_What you are asked to do_
Scan the records below for the string "screenshot" and return every line where it appears.

_Provided information_

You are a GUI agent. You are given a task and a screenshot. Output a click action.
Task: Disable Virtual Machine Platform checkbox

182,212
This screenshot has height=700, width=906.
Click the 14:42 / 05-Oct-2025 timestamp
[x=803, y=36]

---

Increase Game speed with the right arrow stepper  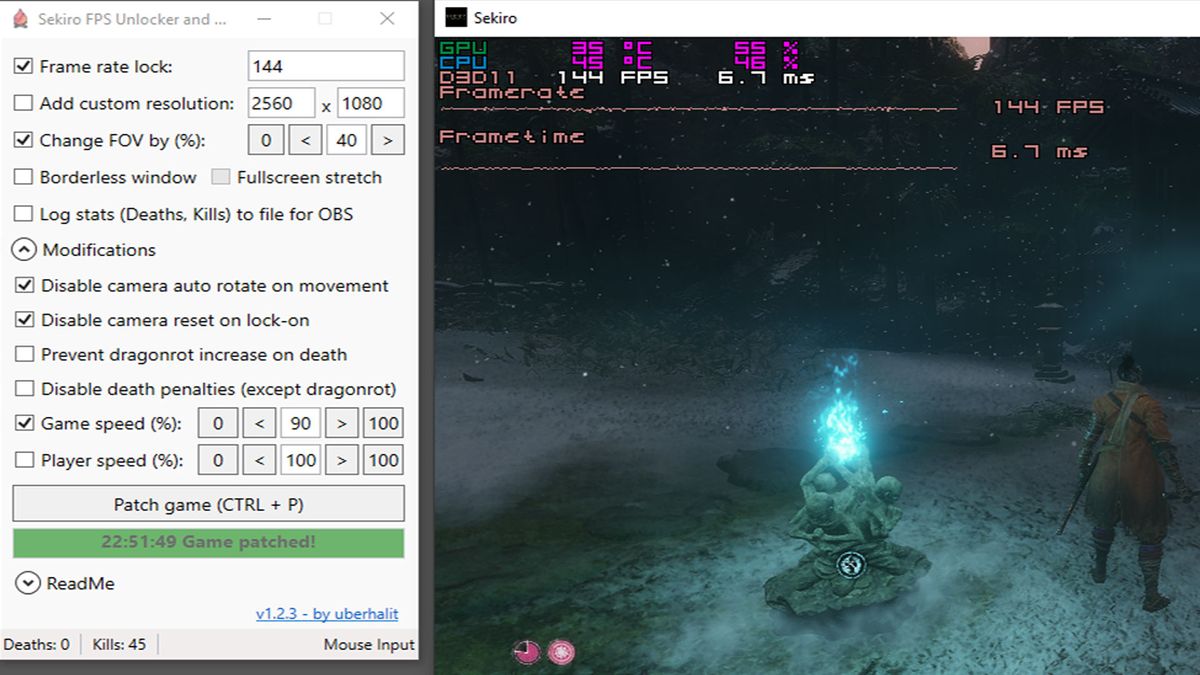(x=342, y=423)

_Task response_
You are a GUI agent. You are given a task and a screenshot. Output a click action.
This screenshot has height=700, width=906.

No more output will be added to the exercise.